→ Aim of the task:
Look in the material below for the line with "Click italic 'testnets'" and the line with "Given: Select the 60000.00 value cell", then set down exactly those two lines and all lines between, nothing more.

------------------------------------------------------------------------

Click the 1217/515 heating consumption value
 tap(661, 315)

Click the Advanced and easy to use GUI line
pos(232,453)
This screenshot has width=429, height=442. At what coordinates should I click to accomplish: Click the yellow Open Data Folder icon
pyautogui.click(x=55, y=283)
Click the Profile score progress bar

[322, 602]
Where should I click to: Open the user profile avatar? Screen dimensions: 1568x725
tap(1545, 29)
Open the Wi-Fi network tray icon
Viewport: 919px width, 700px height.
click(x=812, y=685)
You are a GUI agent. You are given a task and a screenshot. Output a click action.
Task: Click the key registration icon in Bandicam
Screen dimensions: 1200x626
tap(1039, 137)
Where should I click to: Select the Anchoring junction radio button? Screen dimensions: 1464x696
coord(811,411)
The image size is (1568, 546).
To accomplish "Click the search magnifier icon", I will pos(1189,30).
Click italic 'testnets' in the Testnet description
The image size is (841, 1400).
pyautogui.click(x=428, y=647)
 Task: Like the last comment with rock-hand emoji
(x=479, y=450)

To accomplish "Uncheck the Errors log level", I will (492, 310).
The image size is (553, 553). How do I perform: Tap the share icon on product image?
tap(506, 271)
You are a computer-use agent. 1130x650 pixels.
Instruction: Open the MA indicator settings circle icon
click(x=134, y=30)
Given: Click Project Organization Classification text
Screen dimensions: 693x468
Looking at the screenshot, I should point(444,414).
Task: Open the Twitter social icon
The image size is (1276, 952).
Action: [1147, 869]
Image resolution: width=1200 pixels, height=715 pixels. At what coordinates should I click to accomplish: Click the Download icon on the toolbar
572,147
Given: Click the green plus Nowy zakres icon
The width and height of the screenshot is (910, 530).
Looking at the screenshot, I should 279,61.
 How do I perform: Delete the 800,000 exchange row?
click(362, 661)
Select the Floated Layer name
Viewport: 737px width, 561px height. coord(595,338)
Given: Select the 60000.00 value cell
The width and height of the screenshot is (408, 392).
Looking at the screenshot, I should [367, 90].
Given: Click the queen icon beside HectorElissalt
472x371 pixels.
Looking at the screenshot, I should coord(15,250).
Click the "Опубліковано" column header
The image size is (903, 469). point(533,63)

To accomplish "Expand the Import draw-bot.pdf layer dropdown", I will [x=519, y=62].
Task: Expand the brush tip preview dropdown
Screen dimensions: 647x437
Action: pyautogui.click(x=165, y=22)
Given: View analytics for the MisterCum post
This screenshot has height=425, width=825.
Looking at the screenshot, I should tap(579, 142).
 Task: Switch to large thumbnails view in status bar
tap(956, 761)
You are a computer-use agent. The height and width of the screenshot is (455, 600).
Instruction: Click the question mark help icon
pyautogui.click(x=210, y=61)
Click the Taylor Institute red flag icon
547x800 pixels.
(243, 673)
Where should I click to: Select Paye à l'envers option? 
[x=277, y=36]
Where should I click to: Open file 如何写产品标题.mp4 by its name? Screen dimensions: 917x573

------------------------------------------------------------------------

→ Output below:
Click italic 'testnets' in the Testnet description
The image size is (841, 1400).
pyautogui.click(x=428, y=647)
 Task: Like the last comment with rock-hand emoji
(x=479, y=450)

To accomplish "Uncheck the Errors log level", I will (492, 310).
The image size is (553, 553). How do I perform: Tap the share icon on product image?
tap(506, 271)
You are a computer-use agent. 1130x650 pixels.
Instruction: Open the MA indicator settings circle icon
click(x=134, y=30)
Given: Click Project Organization Classification text
Screen dimensions: 693x468
Looking at the screenshot, I should point(444,414).
Task: Open the Twitter social icon
The image size is (1276, 952).
Action: [1147, 869]
Image resolution: width=1200 pixels, height=715 pixels. At what coordinates should I click to accomplish: Click the Download icon on the toolbar
572,147
Given: Click the green plus Nowy zakres icon
The width and height of the screenshot is (910, 530).
Looking at the screenshot, I should 279,61.
 How do I perform: Delete the 800,000 exchange row?
click(362, 661)
Select the Floated Layer name
Viewport: 737px width, 561px height. coord(595,338)
Given: Select the 60000.00 value cell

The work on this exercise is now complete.